A carbon sink is a natural or artificial reservoir that absorbs and stores the atmosphere’s carbon with physical and biological mechanisms. It is natural or artificial deposits that absorb and store carbon from the atmosphere helping reduce the greenhouse effect. A carbon sink is any reservoir, natural or otherwise, that absorbs more carbon than it releases, and thereby lowers the concentration of CO2 from the atmosphere. The main natural carbon sinks are plants, soil, and the ocean. Globally, the two most important carbon sinks are vegetation and the ocean. The role of carbon sinks in preventing carbon levels to rise is of paramount importance.
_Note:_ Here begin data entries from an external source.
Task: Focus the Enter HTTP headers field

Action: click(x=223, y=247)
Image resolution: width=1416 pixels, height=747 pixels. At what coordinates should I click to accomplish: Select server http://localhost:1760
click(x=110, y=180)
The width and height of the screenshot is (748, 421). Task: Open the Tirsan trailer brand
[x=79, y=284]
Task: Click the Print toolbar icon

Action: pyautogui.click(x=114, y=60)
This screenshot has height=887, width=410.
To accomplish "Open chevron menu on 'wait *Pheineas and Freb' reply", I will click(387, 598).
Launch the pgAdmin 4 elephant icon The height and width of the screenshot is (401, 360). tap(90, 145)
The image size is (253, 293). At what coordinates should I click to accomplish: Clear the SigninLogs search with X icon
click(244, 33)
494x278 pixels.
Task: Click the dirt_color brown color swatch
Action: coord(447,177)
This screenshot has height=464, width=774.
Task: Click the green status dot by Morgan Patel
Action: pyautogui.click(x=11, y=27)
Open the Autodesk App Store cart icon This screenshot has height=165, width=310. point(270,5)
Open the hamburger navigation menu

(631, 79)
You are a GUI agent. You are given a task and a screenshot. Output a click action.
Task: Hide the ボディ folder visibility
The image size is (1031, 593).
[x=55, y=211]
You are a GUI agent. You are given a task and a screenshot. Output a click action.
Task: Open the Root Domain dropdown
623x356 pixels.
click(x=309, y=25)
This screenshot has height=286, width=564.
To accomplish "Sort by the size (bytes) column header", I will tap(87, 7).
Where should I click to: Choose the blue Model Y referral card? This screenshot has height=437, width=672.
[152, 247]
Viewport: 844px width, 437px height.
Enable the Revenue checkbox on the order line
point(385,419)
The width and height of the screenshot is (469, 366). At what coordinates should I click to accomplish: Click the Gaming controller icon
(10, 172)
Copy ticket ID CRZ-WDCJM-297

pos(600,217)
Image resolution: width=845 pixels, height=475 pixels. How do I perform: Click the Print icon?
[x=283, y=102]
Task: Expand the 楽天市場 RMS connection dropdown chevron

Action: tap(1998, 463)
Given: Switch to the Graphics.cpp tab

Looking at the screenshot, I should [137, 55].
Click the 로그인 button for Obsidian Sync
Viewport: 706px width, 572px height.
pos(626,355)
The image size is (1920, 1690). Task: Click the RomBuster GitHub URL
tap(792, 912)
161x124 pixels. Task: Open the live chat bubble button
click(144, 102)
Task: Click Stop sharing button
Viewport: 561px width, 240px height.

Ocean and land carbon sinks absorb around half of the carbon emissions. Public awareness of the significance of CO2 sinks has grown since the passage of the Kyoto Protocol, which promotes their use as a form of carbon offset. There are also different strategies used to enhance this process.

The carbon cycle is the biogeochemical cycle by which carbon is exchanged among five spheres of the Earth, carbon (C) sinks: the biosphere, pedosphere, lithosphere, hydrosphere, and atmosphere. The oceans are a major carbon storage system for carbon dioxide. Coal, oil, natural gases, methane hydrate, and limestone are all examples of carbon sinks.

General

Increase in atmospheric carbon dioxide means increase in global temperature. Plants grab carbon dioxide from the atmosphere to use in photosynthesis; some of this carbon is transferred to soil as plants die and decompose. The amount of carbon dioxide varies naturally in a dynamic equilibrium with photosynthesis of land plants. The natural sinks are:

  • Soil is the Earth’s greatest carbon store and active carbon sink
  • Photosynthesis by terrestrial plants with grass and trees serving as carbon sinks during growing seasons.
  • Absorption of carbon dioxide by the oceans via physicochemical and minor biological processes

While the creation of artificial sinks has been discussed, no major artificial systems remove carbon from the atmosphere on a material scale. In the case of forests and other woodland areas, carbon sequestration is done through photosynthesis. Plants absorb CO2 from the atmosphere, store some of its carbon content, and return oxygen to the atmosphere.

Forest carbon sinks are not an excuse to delay action in reducing fossil fuel emissions. This is because carbon absorbed by trees is dynamic. Carbon sources include the combustion of fossil fuels (coal, natural gas, and oil) by humans for energy and transportation and farmland (by animal respiration), although there are proposals for improvements in farming practices to reverse this. The acidification of the oceans negatively impacts species such as corals, algae, shellfish, and mollusks, which are weakened and in many cases become ill and die.